Permify / permify

An open-source authorization as a service inspired by Google Zanzibar, designed to build and manage fine-grained and scalable authorization systems for any application.
https://docs.permify.co/
Apache License 2.0
4.46k stars 198 forks source link

[BUG] Garbage Collector removing relation still valid #1471

Open gign0766 opened 3 weeks ago

gign0766 commented 3 weeks ago

Describe the bug When a permission is present twice, one valid and the other expired, the Garbage Collector invalidate the relation in spite of relation their is still valid one

To Reproduce Steps to reproduce the behavior:

Setup a Permify with a PostgreSQL database, configure the garbage collector as following :

database:
  engine: postgres
  uri: 
  garbage_collection:
     enabled: true
     interval: 10m
     window: 5m
     timeout: 5m

Add a relation, then add the same relation (for the same tenant) a bit later

For example : image

The permission check work until the garbage collector run, after that, the permission is considered as invalid

Expected behavior The expired relation should be removed from the database, but the permission check should still be allowed since there is a valid relation.

Additional context The permify instance run with the helm chart as well as the postgres instance

Environment :

ucatbas commented 3 weeks ago

Hi @gign0766, I tried to reproduce the issue but couldn't replicate it. Everything seems to be working as expected on my end. I'll update the database tests shortly to include this scenario. Also, can you provide the specific permission check requests you used to ensure I don't miss any details?

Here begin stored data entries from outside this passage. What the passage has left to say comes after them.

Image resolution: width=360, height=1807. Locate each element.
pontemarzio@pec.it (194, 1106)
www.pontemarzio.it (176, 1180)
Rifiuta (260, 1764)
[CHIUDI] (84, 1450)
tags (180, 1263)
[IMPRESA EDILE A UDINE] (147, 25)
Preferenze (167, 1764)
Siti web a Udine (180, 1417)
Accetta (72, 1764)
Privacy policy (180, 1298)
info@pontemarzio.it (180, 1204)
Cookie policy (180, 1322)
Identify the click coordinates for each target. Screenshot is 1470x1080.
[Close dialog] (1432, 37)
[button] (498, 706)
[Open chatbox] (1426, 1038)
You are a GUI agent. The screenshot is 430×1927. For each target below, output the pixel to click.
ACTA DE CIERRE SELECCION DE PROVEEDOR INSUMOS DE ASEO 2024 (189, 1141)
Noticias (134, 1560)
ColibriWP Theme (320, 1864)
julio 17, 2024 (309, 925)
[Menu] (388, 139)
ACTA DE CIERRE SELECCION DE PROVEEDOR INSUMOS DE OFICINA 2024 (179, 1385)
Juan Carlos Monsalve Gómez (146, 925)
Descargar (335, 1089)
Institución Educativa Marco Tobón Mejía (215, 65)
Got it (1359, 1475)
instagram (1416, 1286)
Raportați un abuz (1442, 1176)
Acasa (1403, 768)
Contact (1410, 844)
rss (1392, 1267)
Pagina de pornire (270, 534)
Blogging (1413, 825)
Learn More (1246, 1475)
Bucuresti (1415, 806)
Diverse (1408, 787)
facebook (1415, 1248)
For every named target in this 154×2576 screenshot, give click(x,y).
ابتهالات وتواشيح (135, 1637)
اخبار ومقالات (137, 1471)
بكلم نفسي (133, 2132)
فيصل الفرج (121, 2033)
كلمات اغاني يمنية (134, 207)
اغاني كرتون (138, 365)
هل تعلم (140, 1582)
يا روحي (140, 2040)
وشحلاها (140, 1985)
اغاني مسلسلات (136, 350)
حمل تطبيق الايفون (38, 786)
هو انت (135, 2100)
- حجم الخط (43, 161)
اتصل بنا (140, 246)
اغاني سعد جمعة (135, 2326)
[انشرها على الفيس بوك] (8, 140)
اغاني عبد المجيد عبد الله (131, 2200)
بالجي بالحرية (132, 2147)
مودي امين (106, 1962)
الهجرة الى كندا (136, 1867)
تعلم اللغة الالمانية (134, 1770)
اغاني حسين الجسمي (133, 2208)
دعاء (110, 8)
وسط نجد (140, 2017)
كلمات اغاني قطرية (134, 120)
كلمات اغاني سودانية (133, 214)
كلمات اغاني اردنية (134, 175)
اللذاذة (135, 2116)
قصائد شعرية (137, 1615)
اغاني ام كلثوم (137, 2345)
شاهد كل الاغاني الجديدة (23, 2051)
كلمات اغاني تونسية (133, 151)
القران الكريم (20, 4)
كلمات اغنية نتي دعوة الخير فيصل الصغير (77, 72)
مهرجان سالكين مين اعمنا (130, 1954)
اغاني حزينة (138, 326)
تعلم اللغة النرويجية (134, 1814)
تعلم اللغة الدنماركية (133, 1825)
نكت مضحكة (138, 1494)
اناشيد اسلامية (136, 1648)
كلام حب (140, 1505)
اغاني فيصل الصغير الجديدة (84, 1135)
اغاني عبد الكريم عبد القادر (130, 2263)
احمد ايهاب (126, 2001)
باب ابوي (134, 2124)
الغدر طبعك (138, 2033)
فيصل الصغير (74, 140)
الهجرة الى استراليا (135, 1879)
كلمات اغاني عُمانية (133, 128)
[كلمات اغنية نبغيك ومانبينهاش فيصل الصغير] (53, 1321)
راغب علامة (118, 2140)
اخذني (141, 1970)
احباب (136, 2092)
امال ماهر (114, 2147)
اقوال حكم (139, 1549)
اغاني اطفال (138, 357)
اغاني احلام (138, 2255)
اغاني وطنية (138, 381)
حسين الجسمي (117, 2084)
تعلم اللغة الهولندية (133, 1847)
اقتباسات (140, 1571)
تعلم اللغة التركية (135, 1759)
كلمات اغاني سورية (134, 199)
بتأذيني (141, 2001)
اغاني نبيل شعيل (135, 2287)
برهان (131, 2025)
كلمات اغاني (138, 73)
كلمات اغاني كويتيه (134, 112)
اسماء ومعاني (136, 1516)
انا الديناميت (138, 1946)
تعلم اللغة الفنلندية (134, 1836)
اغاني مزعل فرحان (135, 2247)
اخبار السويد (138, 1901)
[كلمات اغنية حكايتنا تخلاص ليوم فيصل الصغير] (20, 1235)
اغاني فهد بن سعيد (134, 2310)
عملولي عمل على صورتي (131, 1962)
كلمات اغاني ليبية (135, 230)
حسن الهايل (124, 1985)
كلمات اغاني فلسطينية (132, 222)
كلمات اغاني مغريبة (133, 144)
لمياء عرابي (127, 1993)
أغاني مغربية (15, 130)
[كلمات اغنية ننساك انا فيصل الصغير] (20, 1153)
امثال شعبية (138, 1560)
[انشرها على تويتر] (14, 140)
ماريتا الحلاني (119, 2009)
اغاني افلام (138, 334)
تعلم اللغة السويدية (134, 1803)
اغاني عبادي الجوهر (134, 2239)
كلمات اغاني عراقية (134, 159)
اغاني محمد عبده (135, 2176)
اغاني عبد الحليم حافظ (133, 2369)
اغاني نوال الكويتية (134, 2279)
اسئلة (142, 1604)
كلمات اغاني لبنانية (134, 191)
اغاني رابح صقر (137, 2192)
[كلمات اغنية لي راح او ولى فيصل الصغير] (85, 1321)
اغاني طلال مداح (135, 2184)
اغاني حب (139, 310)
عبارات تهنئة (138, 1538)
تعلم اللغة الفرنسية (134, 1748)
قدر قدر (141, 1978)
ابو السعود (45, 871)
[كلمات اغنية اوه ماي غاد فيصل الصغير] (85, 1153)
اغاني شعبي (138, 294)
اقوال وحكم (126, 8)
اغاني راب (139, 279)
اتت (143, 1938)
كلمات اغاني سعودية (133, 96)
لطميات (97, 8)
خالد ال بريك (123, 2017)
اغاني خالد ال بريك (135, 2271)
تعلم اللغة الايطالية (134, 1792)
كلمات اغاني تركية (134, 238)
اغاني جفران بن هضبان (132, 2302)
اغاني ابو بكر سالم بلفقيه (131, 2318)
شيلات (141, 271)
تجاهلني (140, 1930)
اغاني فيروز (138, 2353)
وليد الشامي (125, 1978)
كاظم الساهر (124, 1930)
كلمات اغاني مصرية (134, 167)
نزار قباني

gign0766 commented 3 weeks ago

Hi, I couldn't reproduce the problem outside of the helm version. When I tryed to recreate it with a docker environment everything work as expected.

The permission check was : POST http://localhost:13476/v1/tenants/4849b21a-df59-45b2-ab1e-e05bb1db8f28/permissions/check

{
  "metadata": {
    "schema_version": "",
    "snap_token": "",
    "depth": 20
  },
  "entity": {
    "type": "organisation",
    "id": "1"
  },
  "permission": "is_member",
  "subject": {
    "type": "user",
    "id": "b56661f8-7be6-4342-a4c0-918ee04e5983"
  }
}

The test was made though the Go SDK :

cr, err := client.Permission.Check(ctx, &permifyPayload.PermissionCheckRequest{
        TenantId: tenantId,
        Metadata: &permifyPayload.PermissionCheckRequestMetadata{
            SnapToken:     "",
            SchemaVersion: "",
            Depth:         20,
        },
        Entity:     tuple.Entity,
        Permission: tuple.Relation,
        Subject:    tuple.Subject,
    })

and with the following schema :

entity user {}

entity organisation {
    relation admin @user
    relation member @user
    relation billing @user
    relation guest @user

    permission is_member = admin or member or billing or guest
}

// Billing
entity billing {
    relation admin @organisation#admin
    relation billing @organisation#billing

    permission is_member = admin or billing

    permission full_access = is_member
    permission read_only = is_member
}

// Project
entity project {
    relation admin @organisation#admin
    relation member @organisation#member

    permission is_member = admin or member

    permission full_access = admin
    permission read_only = is_member
}

entity instance {
    relation project @project

    permission full_access = project.full_access
    permission read_only = project.read_only
}
gign0766 commented 3 weeks ago

To add some information on the environment : It's a Kubernetes Cluster with 3 worker nodes. Permify helm as the default replicas number (so 3), so each worker as one permify instance.

gign0766 commented 2 weeks ago

Hello,

I just notice there is a distributed configuration for the cache system. Could this be the cause of the problem ?

I'll try to configure it on the cluster and keep you inform of the result

ucatbas commented 2 weeks ago

Hi, thank you @gign0766. I couldn't test with your setup. This week I will be updating helm charts, related migration scripts and issues about k8s. I will test both cases!

tolgaOzen commented 2 weeks ago

Hi @gign0766 , the issue might be related to the version of Postgres you're using. Permify supports Postgres 13.8 and above.

cc: @ucatbas

gign0766 commented 2 weeks ago

Hi @tolgaOzen My bad, I forgot to write that was the bitnami helm chart version The postgres version is 15.3 Image : docker.io/bitnami/postgresql:15.3.0-debian-11-r17

So far, since I've activated the distributed system, the problem hasn't shown up again.